Start of Block

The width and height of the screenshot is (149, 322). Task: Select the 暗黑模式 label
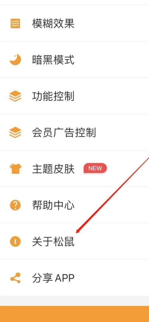coord(53,60)
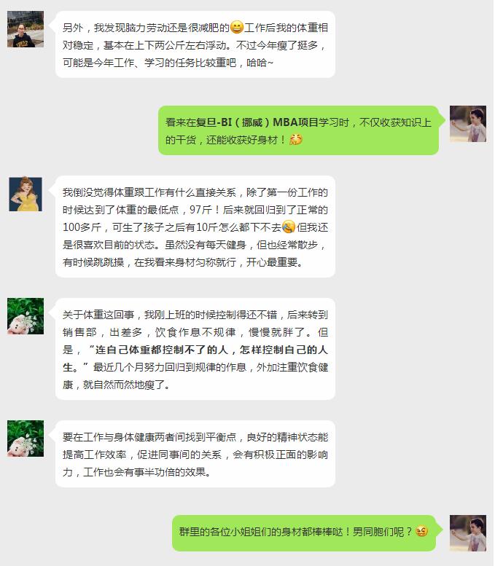Click the hugging emoji in the green MBA message
The image size is (495, 566).
tap(296, 140)
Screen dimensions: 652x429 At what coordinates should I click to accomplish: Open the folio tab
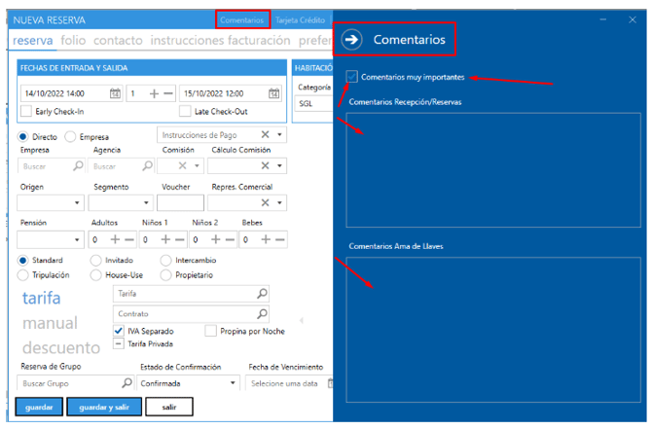click(x=73, y=41)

End of Block

# Task prompt:
Reproduce everything above exactly, images excluded.

# Answer:
The width and height of the screenshot is (149, 322). Task: Select the 暗黑模式 label
coord(53,60)
Click the hugging emoji in the green MBA message
The image size is (495, 566).
tap(296, 140)
Screen dimensions: 652x429 At what coordinates should I click to accomplish: Open the folio tab
click(x=73, y=41)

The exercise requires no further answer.